§ **Your assignment**:
Lines with "agent": state how many there are in the records below, and nothing else.

§ **Dataset excerpts**:
☆ ☆ ☆

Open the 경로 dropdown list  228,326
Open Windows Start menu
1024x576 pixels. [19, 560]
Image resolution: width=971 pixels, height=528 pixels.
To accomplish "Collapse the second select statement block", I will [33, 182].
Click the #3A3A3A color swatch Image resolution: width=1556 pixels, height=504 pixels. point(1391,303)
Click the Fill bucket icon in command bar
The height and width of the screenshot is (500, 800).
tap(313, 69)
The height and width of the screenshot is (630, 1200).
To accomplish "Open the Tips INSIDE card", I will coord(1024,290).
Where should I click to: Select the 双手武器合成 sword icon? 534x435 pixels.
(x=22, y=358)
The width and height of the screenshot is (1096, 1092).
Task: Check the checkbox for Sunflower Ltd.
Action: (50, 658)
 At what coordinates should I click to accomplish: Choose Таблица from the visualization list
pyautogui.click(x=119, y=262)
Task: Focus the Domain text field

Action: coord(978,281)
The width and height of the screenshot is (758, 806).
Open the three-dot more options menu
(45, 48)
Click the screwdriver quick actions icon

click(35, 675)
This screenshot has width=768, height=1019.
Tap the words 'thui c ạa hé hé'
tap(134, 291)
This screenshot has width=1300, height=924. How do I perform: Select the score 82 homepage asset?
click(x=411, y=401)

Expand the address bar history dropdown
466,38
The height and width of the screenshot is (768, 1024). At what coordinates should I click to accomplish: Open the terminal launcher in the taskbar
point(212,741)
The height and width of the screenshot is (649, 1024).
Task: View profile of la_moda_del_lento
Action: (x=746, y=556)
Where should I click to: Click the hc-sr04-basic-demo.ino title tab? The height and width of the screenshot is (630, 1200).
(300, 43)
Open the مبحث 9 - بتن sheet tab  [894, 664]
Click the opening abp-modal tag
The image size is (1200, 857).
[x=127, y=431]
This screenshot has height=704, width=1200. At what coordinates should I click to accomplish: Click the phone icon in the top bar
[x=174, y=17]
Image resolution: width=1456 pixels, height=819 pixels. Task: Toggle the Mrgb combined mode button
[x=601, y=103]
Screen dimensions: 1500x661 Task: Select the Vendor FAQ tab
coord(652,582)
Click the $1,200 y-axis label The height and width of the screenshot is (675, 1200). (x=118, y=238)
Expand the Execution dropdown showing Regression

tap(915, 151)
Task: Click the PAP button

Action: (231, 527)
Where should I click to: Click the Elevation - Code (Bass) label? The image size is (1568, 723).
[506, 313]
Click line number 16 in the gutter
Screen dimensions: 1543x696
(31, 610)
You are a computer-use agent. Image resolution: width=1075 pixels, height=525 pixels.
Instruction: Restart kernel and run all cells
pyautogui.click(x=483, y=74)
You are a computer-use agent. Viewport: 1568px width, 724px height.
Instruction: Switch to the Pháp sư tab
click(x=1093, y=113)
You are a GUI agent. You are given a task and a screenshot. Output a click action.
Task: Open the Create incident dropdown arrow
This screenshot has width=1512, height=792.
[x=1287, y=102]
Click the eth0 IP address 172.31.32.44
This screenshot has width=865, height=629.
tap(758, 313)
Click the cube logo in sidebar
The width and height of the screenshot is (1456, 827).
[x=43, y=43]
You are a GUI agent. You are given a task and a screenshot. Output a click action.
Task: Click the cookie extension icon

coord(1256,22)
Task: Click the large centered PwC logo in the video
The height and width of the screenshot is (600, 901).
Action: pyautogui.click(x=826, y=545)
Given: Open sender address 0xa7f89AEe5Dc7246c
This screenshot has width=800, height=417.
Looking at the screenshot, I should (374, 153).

☆ ☆ ☆

§ **Written response**:
4